■ **EXERCISE DETAILS**:
Output the lines below exactly, please, from the first line until the line with "Click the @KirkMiller_", counting both.

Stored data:
=-=-=-=-=
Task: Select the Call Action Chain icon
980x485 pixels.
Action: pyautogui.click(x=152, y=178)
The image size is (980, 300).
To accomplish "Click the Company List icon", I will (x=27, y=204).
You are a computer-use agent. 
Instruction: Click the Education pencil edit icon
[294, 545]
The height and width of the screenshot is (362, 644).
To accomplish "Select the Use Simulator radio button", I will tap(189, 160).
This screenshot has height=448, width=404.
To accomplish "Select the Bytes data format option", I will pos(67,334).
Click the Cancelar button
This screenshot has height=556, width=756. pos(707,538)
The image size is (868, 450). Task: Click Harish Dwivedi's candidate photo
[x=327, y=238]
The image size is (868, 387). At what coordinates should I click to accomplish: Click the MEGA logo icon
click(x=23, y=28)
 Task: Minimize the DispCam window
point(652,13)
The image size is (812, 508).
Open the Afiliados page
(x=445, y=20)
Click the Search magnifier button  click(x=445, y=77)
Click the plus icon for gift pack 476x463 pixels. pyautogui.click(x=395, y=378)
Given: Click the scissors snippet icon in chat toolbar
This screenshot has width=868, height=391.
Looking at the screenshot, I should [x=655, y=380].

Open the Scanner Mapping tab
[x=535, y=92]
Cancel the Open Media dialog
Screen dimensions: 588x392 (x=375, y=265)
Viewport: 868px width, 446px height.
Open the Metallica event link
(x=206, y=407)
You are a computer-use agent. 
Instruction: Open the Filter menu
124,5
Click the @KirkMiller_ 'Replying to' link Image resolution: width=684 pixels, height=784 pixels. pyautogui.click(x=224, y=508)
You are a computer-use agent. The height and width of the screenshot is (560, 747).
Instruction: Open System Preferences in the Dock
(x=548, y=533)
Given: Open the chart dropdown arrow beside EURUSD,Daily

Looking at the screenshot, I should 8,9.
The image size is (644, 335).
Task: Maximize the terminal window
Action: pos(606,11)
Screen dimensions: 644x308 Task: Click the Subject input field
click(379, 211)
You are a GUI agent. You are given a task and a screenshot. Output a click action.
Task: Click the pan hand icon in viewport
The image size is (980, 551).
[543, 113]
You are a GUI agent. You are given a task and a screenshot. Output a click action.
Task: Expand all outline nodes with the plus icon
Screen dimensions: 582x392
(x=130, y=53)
=-=-=-=-=
■ **ANSWER SECTION**:
Task: Select the Call Action Chain icon
980x485 pixels.
Action: pyautogui.click(x=152, y=178)
The image size is (980, 300).
To accomplish "Click the Company List icon", I will (x=27, y=204).
You are a computer-use agent. 
Instruction: Click the Education pencil edit icon
[294, 545]
The height and width of the screenshot is (362, 644).
To accomplish "Select the Use Simulator radio button", I will tap(189, 160).
This screenshot has height=448, width=404.
To accomplish "Select the Bytes data format option", I will pos(67,334).
Click the Cancelar button
This screenshot has height=556, width=756. pos(707,538)
The image size is (868, 450). Task: Click Harish Dwivedi's candidate photo
[x=327, y=238]
The image size is (868, 387). At what coordinates should I click to accomplish: Click the MEGA logo icon
click(x=23, y=28)
 Task: Minimize the DispCam window
point(652,13)
The image size is (812, 508).
Open the Afiliados page
(x=445, y=20)
Click the Search magnifier button  click(x=445, y=77)
Click the plus icon for gift pack 476x463 pixels. pyautogui.click(x=395, y=378)
Given: Click the scissors snippet icon in chat toolbar
This screenshot has width=868, height=391.
Looking at the screenshot, I should [x=655, y=380].

Open the Scanner Mapping tab
[x=535, y=92]
Cancel the Open Media dialog
Screen dimensions: 588x392 (x=375, y=265)
Viewport: 868px width, 446px height.
Open the Metallica event link
(x=206, y=407)
You are a computer-use agent. 
Instruction: Open the Filter menu
124,5
Click the @KirkMiller_ 'Replying to' link Image resolution: width=684 pixels, height=784 pixels. pyautogui.click(x=224, y=508)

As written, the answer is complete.